PROBLEM REQUIREMENTS:
Search the entries below for the line containing "This screenshot has height=289, width=465."; from there to the end, return every line exactly and add nothing.

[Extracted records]
====
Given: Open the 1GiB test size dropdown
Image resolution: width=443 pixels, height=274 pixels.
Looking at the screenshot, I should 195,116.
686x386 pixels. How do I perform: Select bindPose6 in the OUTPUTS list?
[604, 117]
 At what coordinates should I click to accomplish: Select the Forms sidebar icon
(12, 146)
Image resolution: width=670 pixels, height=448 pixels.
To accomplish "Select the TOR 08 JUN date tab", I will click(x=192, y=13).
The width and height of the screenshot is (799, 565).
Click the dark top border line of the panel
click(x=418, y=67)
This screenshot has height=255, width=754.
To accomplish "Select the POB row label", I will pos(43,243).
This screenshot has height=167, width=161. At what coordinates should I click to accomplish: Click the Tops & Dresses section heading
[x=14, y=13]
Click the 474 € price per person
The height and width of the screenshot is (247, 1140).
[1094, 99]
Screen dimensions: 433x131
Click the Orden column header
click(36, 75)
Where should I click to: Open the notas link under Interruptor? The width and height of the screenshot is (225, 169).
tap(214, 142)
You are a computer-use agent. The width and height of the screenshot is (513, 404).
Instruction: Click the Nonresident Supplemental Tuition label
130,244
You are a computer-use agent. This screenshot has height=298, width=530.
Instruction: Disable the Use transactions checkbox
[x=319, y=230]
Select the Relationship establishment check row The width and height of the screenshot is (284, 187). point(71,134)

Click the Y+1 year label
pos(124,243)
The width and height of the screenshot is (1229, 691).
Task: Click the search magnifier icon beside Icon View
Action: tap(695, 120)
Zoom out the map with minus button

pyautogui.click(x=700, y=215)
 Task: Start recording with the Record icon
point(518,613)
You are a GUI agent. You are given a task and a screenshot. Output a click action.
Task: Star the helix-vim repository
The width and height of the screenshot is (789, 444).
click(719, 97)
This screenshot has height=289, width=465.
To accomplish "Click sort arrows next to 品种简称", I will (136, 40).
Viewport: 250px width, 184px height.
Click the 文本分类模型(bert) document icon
====
RESULT:
This screenshot has height=289, width=465.
To accomplish "Click sort arrows next to 品种简称", I will (136, 40).
Viewport: 250px width, 184px height.
Click the 文本分类模型(bert) document icon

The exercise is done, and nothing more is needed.